Grant volvió a gruñir, volviéndose bruscamente cuando la puerta se abrió de golpe. Underwood emitió un jadeo. Una aterradora figura llenaba el umbral, el rostro de una calavera muy blanca bajo un sombrero de copa alta, con el cañón de un Colt moviéndose de Grant al gobernador. Una voz apagada ordenó:
—No acerques las manos al revólver, sheriff.
El rostro de calavera era una máscara. Extrañas rayas grises resaltaban los huesos; los ojos y la boca eran huecos recortados, un cigarrillo ardía en la comisura de la boca de la calavera. Los agujeros de los ojos se fijaron en Underwood, y el acerado círculo del cañón del revólver le apuntó. El corazón del gobernador empezó a sufrir convulsiones.
—¿Qué crees que estás haciendo, Johnny? —dijo Grant, con calma.
Así que era Johnny-A, el que estaba detrás de la máscara.
—Demostrártelo —dijo la apagada voz.
El forajido tenía una mano a la espalda. Ahora la descubrió: empuñaba un cartucho rojo de dinamita con una corta mecha gris. Se lo sujetó bajo el brazo para aplicar la brasa del cigarrillo a la mecha.
—¡Y ahora, no os mováis! —ordenó, lanzando el cartucho bajo el escritorio de Grant.
Underwood se agachó para cogerlo, pero la voz se hizo más aguda:
—¡Quieto ahí, he dicho!
Underwood oyó el chisporroteo de la mecha. El sudor le ardía en los ojos. Grant parecía paralizado, con las manos a medio levantar, el rostro ceniciento y la boca muy abierta. Se percibía el destello de los ojos dentro de las cuencas de la máscara.
—Creo que es suficiente —dijo Angell. Agitando el revólver por última vez, saltó hacia atrás y cerró de un portazo. Se oyó un ruido de algo que arrastraban, que empujaban contra la puerta.

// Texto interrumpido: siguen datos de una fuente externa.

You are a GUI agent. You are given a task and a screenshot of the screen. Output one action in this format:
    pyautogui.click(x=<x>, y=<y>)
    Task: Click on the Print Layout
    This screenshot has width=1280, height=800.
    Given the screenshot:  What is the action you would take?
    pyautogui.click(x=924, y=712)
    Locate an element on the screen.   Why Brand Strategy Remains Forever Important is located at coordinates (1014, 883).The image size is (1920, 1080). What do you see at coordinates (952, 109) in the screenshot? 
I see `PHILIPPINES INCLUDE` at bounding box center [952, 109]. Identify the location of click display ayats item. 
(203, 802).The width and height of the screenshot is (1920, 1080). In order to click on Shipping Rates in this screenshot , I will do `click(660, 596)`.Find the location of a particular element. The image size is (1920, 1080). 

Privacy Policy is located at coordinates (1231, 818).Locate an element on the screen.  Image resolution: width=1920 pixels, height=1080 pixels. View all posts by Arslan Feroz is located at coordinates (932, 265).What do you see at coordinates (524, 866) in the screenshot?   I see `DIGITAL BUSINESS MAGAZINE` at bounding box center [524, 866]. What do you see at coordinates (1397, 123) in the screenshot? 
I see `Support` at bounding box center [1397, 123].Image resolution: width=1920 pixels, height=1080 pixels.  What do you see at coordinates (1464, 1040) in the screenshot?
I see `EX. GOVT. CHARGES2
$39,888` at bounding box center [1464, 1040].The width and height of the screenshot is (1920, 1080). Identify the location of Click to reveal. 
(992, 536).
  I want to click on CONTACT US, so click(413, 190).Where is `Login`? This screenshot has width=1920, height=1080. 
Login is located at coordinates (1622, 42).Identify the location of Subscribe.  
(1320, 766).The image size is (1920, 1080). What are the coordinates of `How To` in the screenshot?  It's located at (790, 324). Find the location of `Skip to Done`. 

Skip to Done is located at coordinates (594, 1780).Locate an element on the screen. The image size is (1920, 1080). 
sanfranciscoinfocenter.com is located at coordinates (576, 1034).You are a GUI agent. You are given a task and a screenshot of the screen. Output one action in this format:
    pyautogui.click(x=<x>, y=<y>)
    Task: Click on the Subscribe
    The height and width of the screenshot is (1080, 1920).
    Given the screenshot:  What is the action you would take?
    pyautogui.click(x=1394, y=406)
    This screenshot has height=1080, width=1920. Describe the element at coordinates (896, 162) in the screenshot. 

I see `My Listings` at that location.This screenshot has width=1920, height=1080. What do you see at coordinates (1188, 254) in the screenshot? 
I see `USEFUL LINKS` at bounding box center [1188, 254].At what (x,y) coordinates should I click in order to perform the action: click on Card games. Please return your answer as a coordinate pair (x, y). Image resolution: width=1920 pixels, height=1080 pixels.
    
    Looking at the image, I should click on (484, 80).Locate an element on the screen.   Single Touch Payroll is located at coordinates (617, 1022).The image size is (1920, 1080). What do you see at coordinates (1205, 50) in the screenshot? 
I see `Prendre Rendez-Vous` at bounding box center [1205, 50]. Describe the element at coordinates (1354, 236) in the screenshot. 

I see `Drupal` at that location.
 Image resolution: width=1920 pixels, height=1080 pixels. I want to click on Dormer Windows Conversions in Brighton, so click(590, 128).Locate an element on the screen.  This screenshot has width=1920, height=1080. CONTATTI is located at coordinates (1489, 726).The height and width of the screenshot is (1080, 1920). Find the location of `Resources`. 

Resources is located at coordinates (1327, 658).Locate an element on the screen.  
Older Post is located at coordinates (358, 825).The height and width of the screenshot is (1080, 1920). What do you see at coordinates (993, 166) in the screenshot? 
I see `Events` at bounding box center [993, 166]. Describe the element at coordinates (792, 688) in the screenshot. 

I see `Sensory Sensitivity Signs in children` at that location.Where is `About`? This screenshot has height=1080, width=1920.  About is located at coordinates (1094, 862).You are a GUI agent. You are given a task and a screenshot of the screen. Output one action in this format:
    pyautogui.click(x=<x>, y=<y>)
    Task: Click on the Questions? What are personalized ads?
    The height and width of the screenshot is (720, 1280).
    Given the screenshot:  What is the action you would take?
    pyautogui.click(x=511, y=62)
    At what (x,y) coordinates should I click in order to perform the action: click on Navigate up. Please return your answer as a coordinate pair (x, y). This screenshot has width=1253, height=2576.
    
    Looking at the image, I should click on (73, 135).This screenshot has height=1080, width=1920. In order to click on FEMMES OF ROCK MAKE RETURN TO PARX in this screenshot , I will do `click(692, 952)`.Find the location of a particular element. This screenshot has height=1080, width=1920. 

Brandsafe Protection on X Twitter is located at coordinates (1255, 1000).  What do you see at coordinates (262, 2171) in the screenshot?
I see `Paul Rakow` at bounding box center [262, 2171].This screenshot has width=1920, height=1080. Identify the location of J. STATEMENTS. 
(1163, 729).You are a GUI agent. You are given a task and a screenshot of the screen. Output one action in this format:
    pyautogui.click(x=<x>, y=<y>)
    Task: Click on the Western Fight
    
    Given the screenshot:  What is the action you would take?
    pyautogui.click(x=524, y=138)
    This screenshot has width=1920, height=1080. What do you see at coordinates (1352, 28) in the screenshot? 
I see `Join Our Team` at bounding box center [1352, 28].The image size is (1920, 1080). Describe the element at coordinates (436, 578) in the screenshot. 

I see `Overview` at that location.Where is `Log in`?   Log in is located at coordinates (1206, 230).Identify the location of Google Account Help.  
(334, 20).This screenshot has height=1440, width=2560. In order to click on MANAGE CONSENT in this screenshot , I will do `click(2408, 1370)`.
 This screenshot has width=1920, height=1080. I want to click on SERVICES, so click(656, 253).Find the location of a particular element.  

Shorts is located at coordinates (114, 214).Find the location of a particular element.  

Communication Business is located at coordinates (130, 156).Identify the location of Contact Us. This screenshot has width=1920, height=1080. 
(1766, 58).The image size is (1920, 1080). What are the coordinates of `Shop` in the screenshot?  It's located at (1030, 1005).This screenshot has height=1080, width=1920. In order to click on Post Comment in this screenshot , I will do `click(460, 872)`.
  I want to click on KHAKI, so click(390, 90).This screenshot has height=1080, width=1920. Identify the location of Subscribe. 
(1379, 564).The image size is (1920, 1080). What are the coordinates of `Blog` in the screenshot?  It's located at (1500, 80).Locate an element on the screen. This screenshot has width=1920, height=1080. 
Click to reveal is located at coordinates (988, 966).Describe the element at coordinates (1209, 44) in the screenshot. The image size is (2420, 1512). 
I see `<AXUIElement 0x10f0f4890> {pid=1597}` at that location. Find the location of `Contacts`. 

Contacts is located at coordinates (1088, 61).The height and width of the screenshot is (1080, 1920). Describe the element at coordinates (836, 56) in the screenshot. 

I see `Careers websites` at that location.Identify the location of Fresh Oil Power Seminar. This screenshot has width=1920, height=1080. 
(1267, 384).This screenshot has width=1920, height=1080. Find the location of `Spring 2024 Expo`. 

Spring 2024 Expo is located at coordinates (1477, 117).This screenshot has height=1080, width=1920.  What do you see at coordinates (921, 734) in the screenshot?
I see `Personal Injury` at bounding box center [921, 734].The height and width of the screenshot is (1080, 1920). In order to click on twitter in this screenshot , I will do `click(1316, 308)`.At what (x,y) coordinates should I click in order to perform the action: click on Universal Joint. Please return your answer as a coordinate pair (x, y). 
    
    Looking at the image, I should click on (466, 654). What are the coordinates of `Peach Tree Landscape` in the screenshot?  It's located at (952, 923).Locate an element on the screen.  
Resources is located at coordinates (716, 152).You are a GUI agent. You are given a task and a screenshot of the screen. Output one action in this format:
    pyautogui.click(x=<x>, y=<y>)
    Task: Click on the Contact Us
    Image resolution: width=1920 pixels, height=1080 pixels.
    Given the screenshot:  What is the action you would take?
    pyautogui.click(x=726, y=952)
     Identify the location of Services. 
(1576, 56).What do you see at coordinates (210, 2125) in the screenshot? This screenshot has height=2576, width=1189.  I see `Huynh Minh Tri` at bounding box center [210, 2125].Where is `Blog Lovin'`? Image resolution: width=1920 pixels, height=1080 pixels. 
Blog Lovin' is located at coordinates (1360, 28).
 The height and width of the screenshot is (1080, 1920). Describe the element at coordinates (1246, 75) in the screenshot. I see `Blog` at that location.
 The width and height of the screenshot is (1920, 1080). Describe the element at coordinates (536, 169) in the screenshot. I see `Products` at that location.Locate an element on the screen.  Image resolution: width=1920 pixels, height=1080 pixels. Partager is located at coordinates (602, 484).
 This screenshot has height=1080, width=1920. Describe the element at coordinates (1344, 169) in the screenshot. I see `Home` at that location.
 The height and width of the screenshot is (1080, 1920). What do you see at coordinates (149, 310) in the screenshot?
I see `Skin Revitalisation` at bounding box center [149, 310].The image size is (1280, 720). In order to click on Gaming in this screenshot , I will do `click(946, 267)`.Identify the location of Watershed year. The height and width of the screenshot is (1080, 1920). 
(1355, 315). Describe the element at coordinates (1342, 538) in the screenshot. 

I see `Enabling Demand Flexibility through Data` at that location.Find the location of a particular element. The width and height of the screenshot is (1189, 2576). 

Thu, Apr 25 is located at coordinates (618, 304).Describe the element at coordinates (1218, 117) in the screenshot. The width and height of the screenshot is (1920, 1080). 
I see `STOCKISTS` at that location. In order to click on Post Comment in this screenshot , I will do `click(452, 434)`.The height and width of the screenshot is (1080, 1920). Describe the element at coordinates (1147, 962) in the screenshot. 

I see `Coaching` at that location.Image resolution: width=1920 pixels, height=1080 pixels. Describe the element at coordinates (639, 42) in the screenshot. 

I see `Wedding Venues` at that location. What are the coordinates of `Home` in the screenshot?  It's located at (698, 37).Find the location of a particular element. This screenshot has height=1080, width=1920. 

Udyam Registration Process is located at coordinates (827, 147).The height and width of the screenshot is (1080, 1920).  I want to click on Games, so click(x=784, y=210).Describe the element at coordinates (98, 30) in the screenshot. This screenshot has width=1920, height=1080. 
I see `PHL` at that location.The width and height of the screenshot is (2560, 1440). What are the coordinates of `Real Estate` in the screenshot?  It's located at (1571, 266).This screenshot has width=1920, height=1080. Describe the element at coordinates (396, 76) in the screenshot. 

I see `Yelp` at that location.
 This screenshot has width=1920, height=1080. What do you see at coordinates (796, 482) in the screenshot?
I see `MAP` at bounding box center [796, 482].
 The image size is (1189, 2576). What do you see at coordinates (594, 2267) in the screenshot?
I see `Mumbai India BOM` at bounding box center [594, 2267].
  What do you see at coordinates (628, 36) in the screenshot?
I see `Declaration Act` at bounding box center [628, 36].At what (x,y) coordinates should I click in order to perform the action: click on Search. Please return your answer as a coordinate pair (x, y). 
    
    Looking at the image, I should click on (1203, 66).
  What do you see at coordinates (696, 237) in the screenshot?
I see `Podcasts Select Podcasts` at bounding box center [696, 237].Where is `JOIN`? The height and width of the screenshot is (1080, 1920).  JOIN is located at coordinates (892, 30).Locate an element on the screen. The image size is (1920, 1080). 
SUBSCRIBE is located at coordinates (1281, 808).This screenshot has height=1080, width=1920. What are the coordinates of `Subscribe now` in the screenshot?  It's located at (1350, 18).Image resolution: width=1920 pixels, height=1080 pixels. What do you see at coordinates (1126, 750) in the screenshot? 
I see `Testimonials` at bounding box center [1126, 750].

Grant se había agachado bajo la mesa. Salió de ella, incorporándose mientras apagaba la mecha con los dedos y echaba el brazo atrás para arrojar el cartucho a través del cristal de la ventana. Entonces interrumpió el movimiento, haciendo una mueca.
—¡Tírelo! —gritó Underwood, pero Grant se limitó a esbozar una sonrisa en su huesudo rostro. Quitó el papel rojo de la dinamita, que resultó ser una astilla para encender fuego. Desde la calle, más fuertes que las carcajadas del salón, se oyeron agudos chillidos rebeldes y zahirientes gritos de júbilo.
Cuando se calmó el alboroto, Underwood se enjugó el sudor de la cara. El pánico que había sentido se tornó en ciega cólera.
—Quiero que me libre de ese individuo, sheriff —dijo entre dientes.
Grant volvió a sonreír, surcos como largos tajos de cuchillo abriéndose en sus mejillas.
—Pero, gobernador, no ha sido más que una broma. ¿No cree que Johnny se ha ganado el derecho de gastar alguna?